(Data on locating visible targets)
====

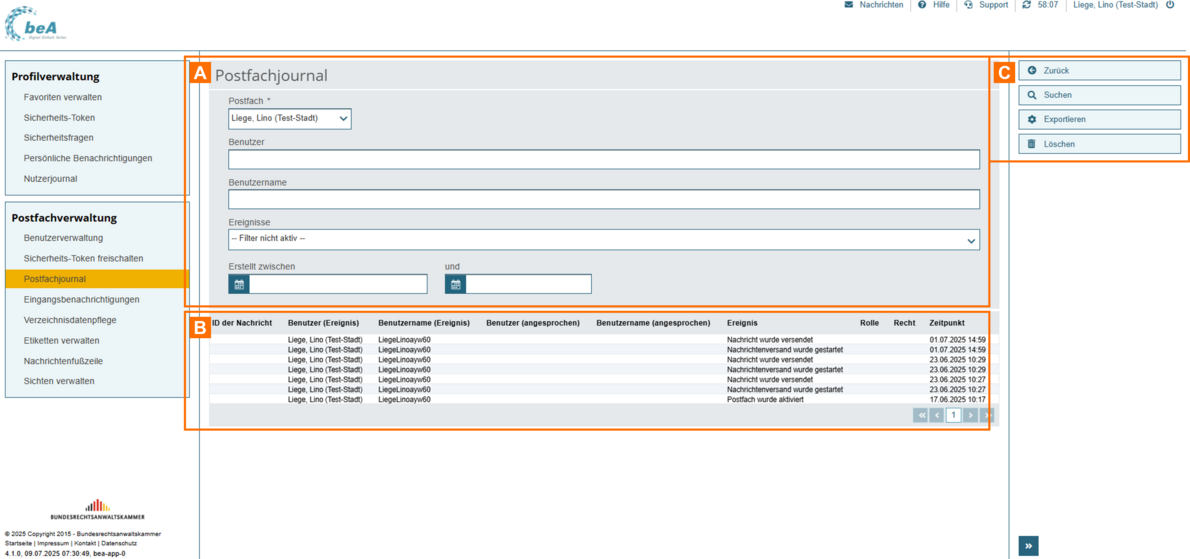The height and width of the screenshot is (559, 1190).
Task: Click into the Benutzername text field
Action: [x=604, y=199]
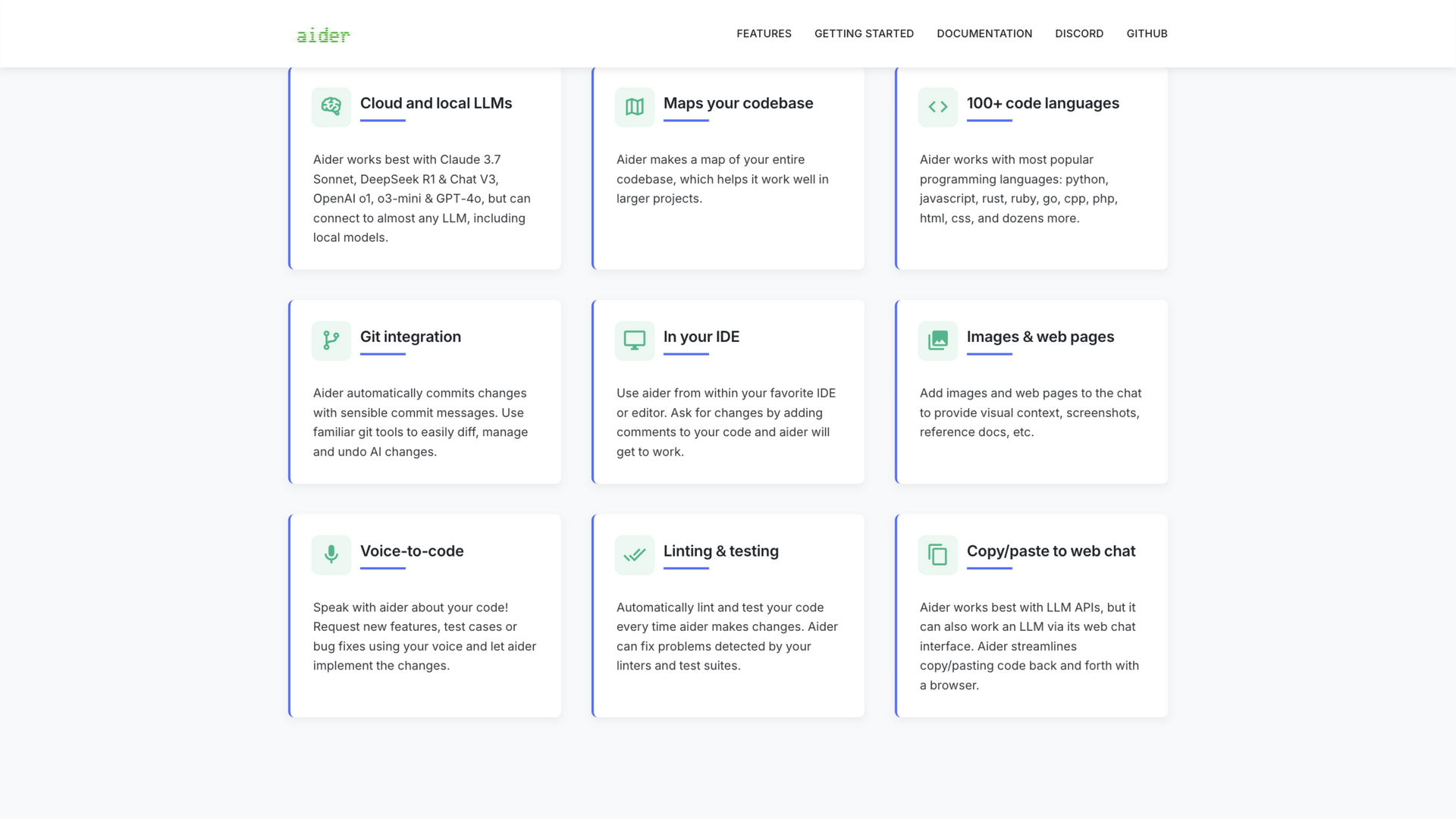This screenshot has width=1456, height=819.
Task: Click the brain icon for Cloud and local LLMs
Action: click(x=331, y=107)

====

▸ THE TASK:
Copy all of the items above word for word, leaving the pictures out.

▸ IN RESPONSE:
The height and width of the screenshot is (559, 1190).
Task: Click into the Benutzername text field
Action: [x=604, y=199]
This screenshot has width=1456, height=819.
Task: Click the brain icon for Cloud and local LLMs
Action: click(x=331, y=107)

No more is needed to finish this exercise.